DOCUMENT SECTION —
2. What would we, at the hour of death, wish that we had done? Let us do at present what we would then be glad we had done. There is no time to lose: every moment may be the last of our life. The longer we have lived, the nearer we approach to the grave. Our death is not less distant, the more it has been put off.

3. What will our notion of this earth he, when we are forced to quit it? Let us now take advice from death; it is a faithful counsellor; it will not deceive us. What will become of this beauty, this money, this pleasure, this honour? What will be our thoughts of them at the hour of death? In our life-time appearances often deceive us; but at our death we shall see things as they really are. Man, whilst alive, esteems the world; man when dying despises it. But which should we reasonably believe—man living, or man at the point of death? Ah! how trifling will the world appear at the light of that torch which faintly glimmers near the bed of death! But alas! it will then be no longer time to undeceive ourselves.

Think seriously on what you chiefly apprehend were you this moment to die, and regulate it immediately. Accustom yourself from this moment, to perform every action, as if you were to die instantly after it. Above all things, observe this practice in the use of the sacraments.

"Death and I are divided but a single step."

WORK TO BE COMPLETED — Print the passage from the meditation on death starting at "2. What would" and ending at "been put off.".

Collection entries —
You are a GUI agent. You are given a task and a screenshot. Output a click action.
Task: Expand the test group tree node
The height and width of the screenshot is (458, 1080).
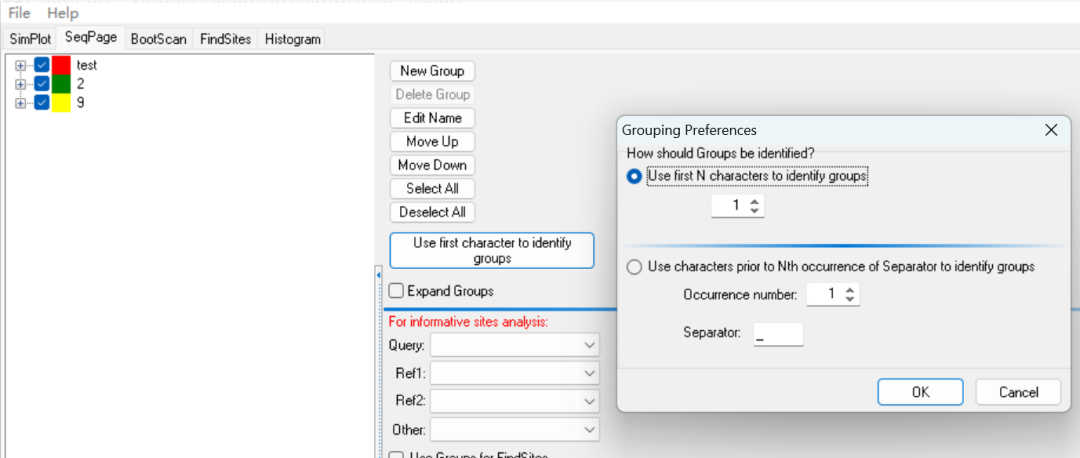click(x=20, y=65)
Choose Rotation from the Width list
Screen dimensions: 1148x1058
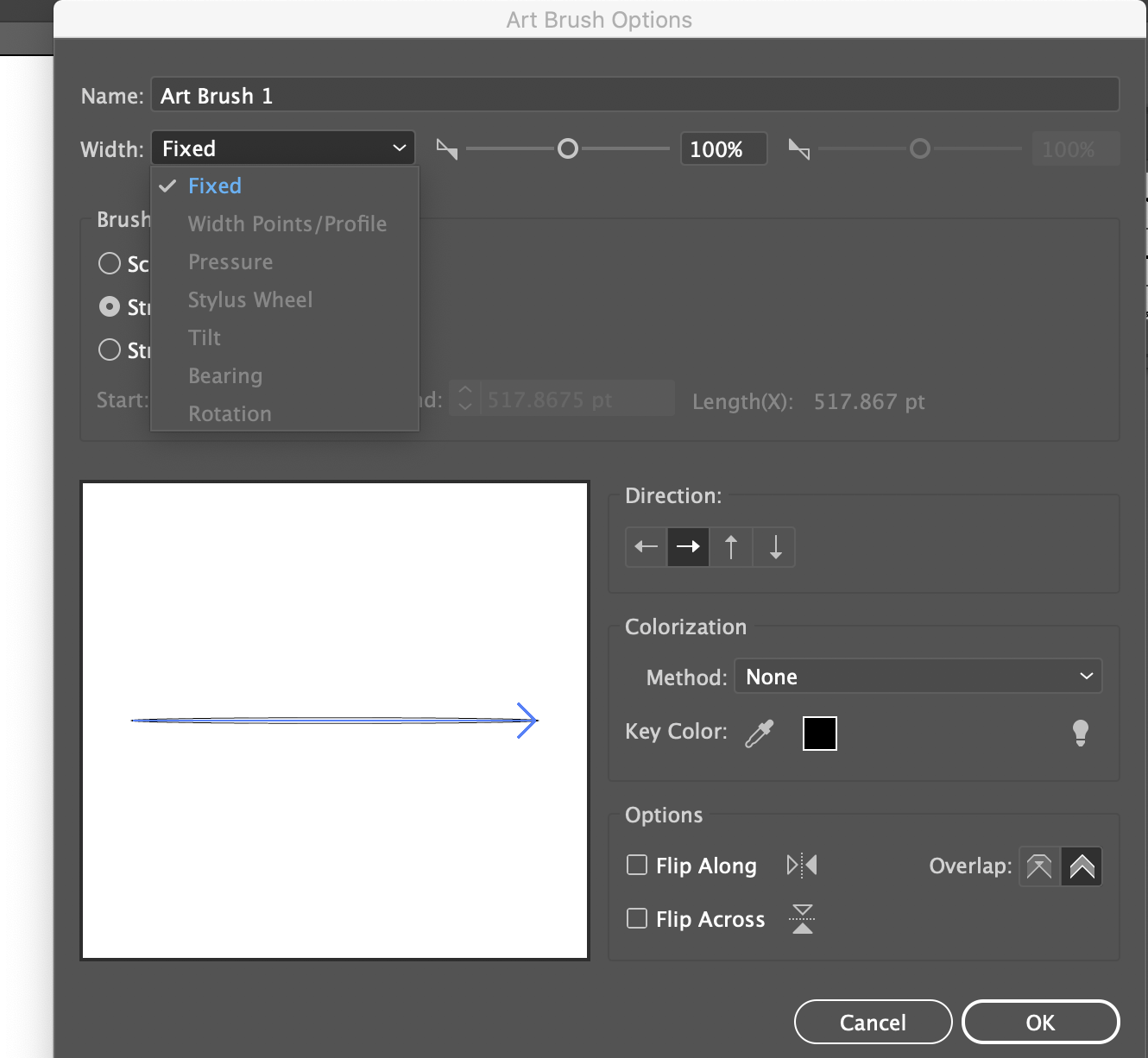coord(230,413)
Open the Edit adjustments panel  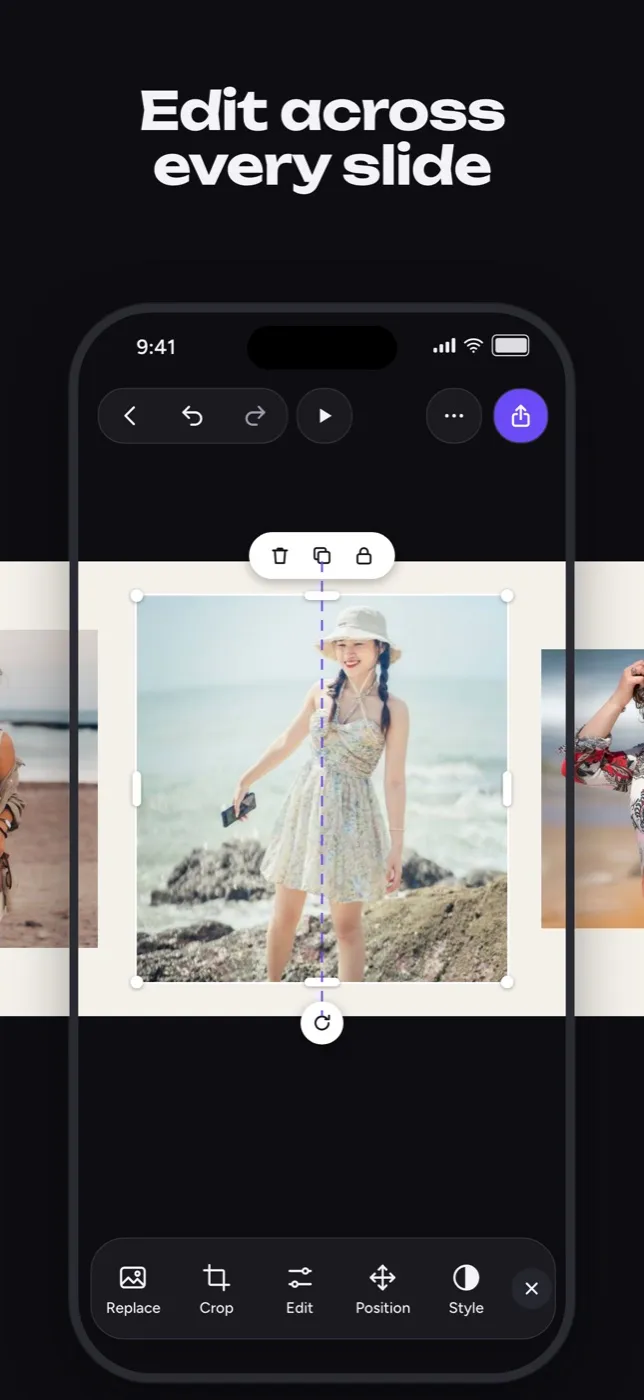coord(300,1289)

SOLVED PROBLEM —
2. What would we, at the hour of death, wish that we had done? Let us do at present what we would then be glad we had done. There is no time to lose: every moment may be the last of our life. The longer we have lived, the nearer we approach to the grave. Our death is not less distant, the more it has been put off.